How to get your virtual workshop participants to quickly and collectively generate great ideas and insights (AKA 1–2–4-All)
Do you wish you had a way to immediately include everyone in a virtual (or face-to-face) session? Would you like to provide an opportunity for all voices to be included in generating more and better ideas, regardless of how large your group is? Do you have a need to balance the loudest voices in the room with the quietest ones, and give everyone a chance to exchange on a topic?
Today, I’d like to present you with a structured discussion methodology from Liberating Structures that will give your participants the opportunity to collectively generate more and better ideas, regardless of the group size.
1–2–4-All principles
This process will tap into the collective intelligence and wisdom of the groups and help your audience generate ideas and solutions in a rapid fashion.
For this process you will need the following:
- Participants, each with access to pen and paper
- If online, a virtual conferencing tool that allows to quickly generate breakout rooms. If in person, a space that allows people to easily and quickly move around their chairs or around the space, from plenary to smaller groups
- A guiding question to the group that can be answered for themselves, as well as collectively. This could be an issue of relevance to the whole group, a problem to resolve or a proposal put forward. Make sure to frame this question unambiguously, and define any terms if needed.
The principle of 1–2–4-All is that everyone in the group is included (except for the facilitator) and has an equal opportunity to contribute. It has the added benefit of giving everyone a chance to connect and discuss with a small number of participants, which is quite valuable in online settings where connection is missing.
1: Invite the participants to silently reflect on the question
This part is done individually, and you may even want to invite the participants to write down their own ideas or answers to the guiding question.
In an online setting, I recommend typing the question as a prompt in the chat as well, and giving participants one minute to write down some ideas and giving them some quiet (not too loud!) reflective music without words (like piano, classical music, any simple melody will do). The stopping of the music will give the auditory cue to the participants that the reflection time has ended. You can now proceed to stage two.

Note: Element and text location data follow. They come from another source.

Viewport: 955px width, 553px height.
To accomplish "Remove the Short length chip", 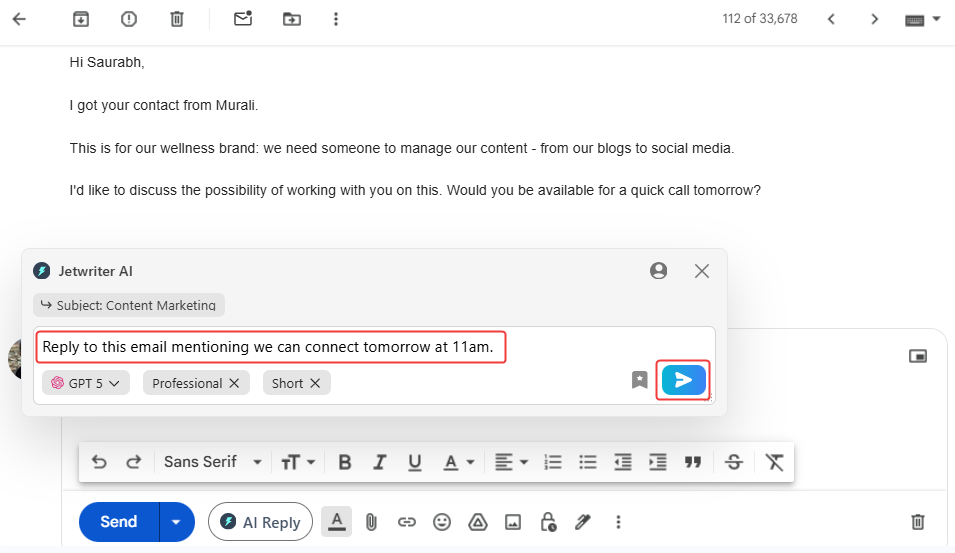I will tap(315, 383).
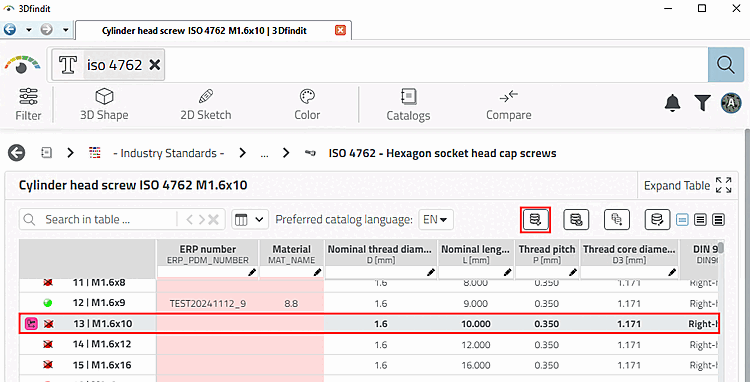The image size is (750, 382).
Task: Click the red-highlighted database link icon
Action: pos(535,220)
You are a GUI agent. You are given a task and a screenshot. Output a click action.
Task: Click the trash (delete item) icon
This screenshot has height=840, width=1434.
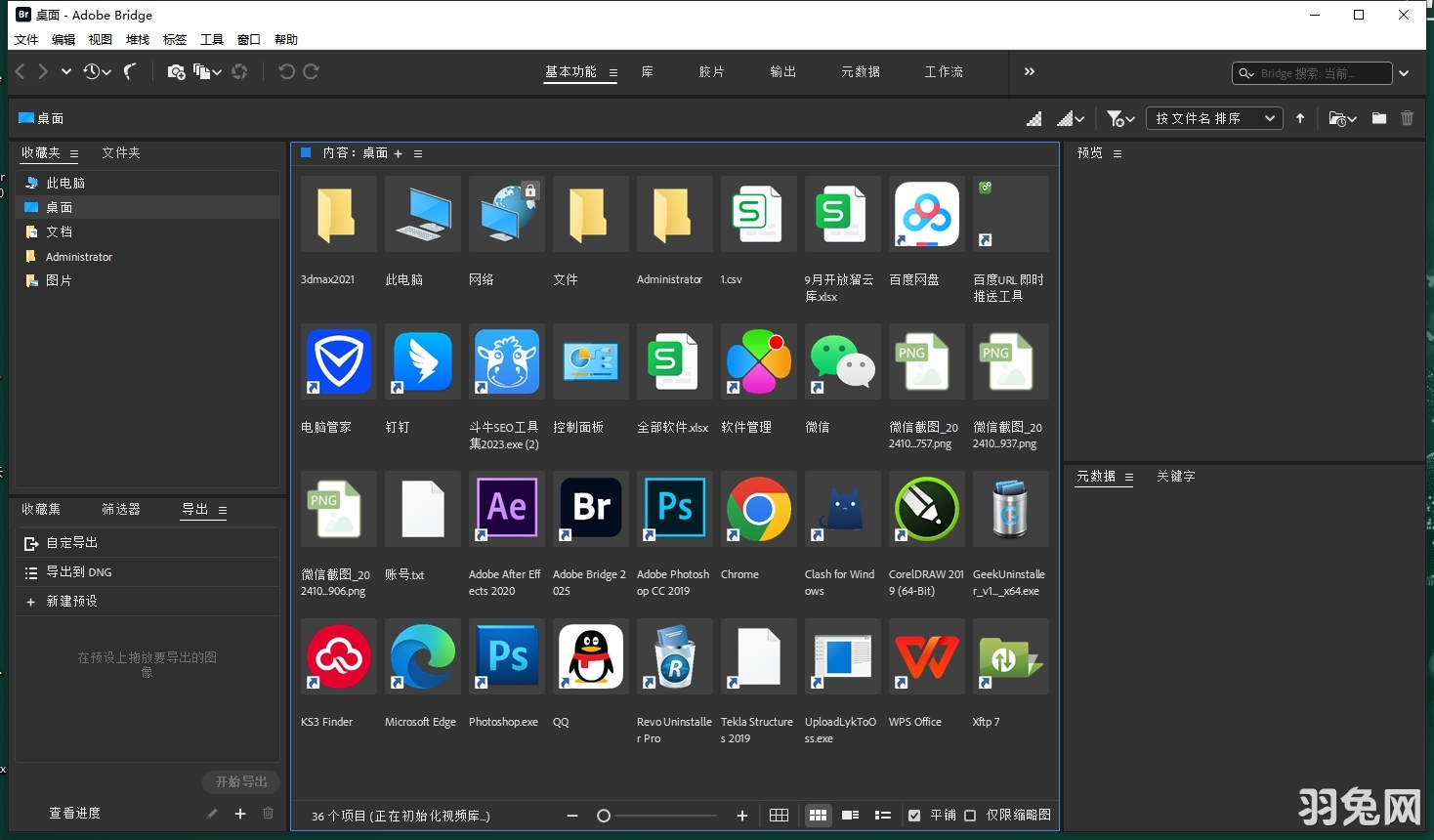1408,118
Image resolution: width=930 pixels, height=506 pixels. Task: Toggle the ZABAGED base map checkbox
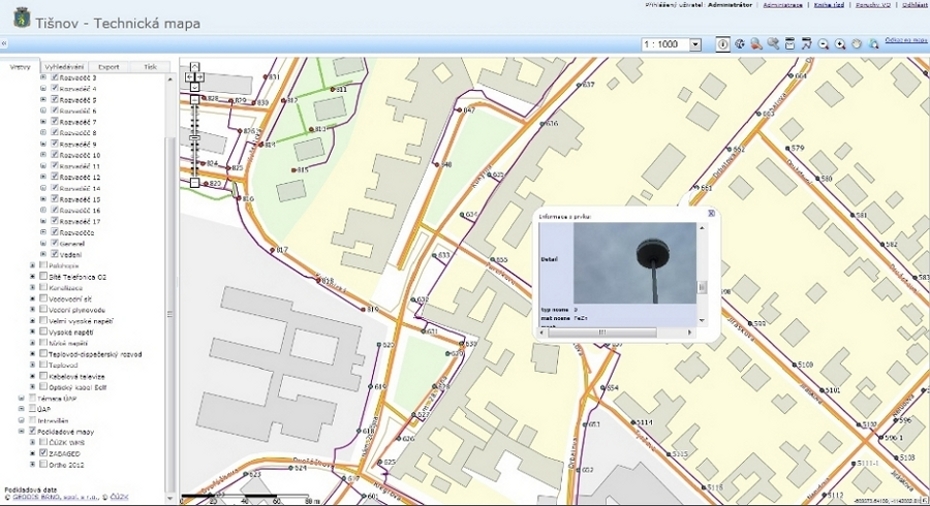[x=45, y=453]
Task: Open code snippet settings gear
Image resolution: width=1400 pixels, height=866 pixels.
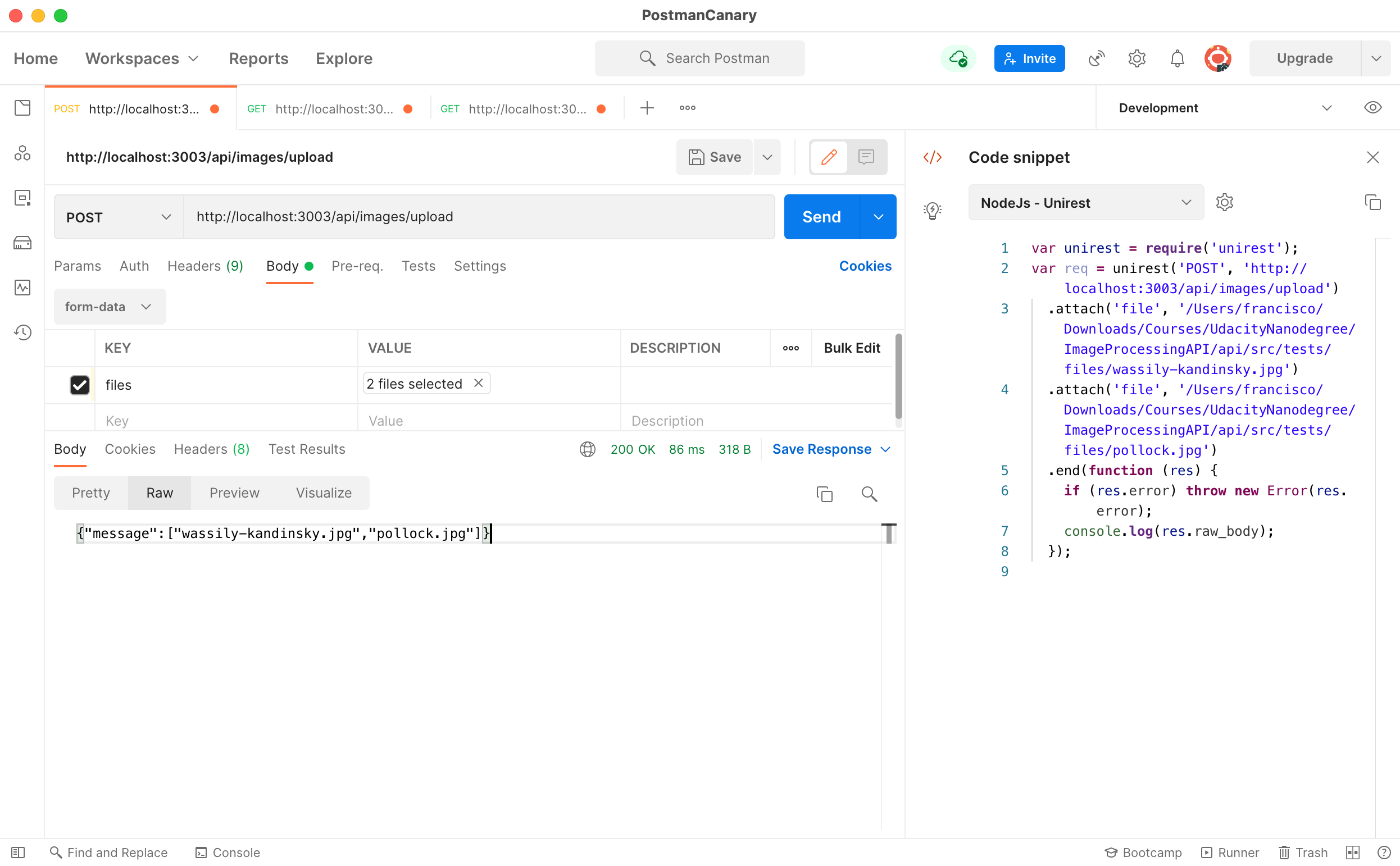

2: Pair up your participants, and send them out into a breakout room
In a face-to-face meeting, the invitation would be for people to go into pairs and find a spot to discuss and generate ideas, based on the guiding question. Online, this can easily be done on platforms such as Zoom, by pairing up participants randomly and sending them into a two-to-three minute breakout room sessions to generate ideas, based on their common findings and impressions.
Invite participants back to the main group to to give them the next instruction:
4: Double the pairs from step 2 into groups of 4
Shortly after your participants have returned from their virtual breakout rooms, put two pairs together until you have a number of groups of 4 to be sent into another breakout session, this time for four-to-five minutes. Together, the four people will share and develop ideas from the previous breakout session, and notice what they have in common, what is different.
All: In plenary, invite participants to share interesting ideas generated in the groups
Depending on the size of the group, the amount of time you have and how you want to harvest the knowledge that was generated, you could ask participants to type interesting ideas in the chat, have a few group representatives to open the microphone, to share ideas with the big group.
Be sure to record or harvest the output of this conversation, especially if you are not able to invite everyone to contribute orally. You could even invite participants to write their contributions on a virtual whiteboard (Miro, Mural, Padlet or other) in order to allow a very large group of people to ensure no idea is lost, or even to anticipate a future stage in which some of the ideas are put to use.
1–2–4-All Results
By the end of this process, your group will have collectively generated, developed and discussed a great number of ideas, without requiring approval or buy-in. You will also have avoided the all-too-common trap of a conversation being influenced by the presence of a leader in the room.
This method will be useful to groups who are facing a common challenge or innovation opportunity, or need to unlock an existing conversation that was ‘stuck’.
This method is one of many methods available in the Liberating Structures menu. Liberating structures was developed by Henri Lipmanowicz and Keith McCandless.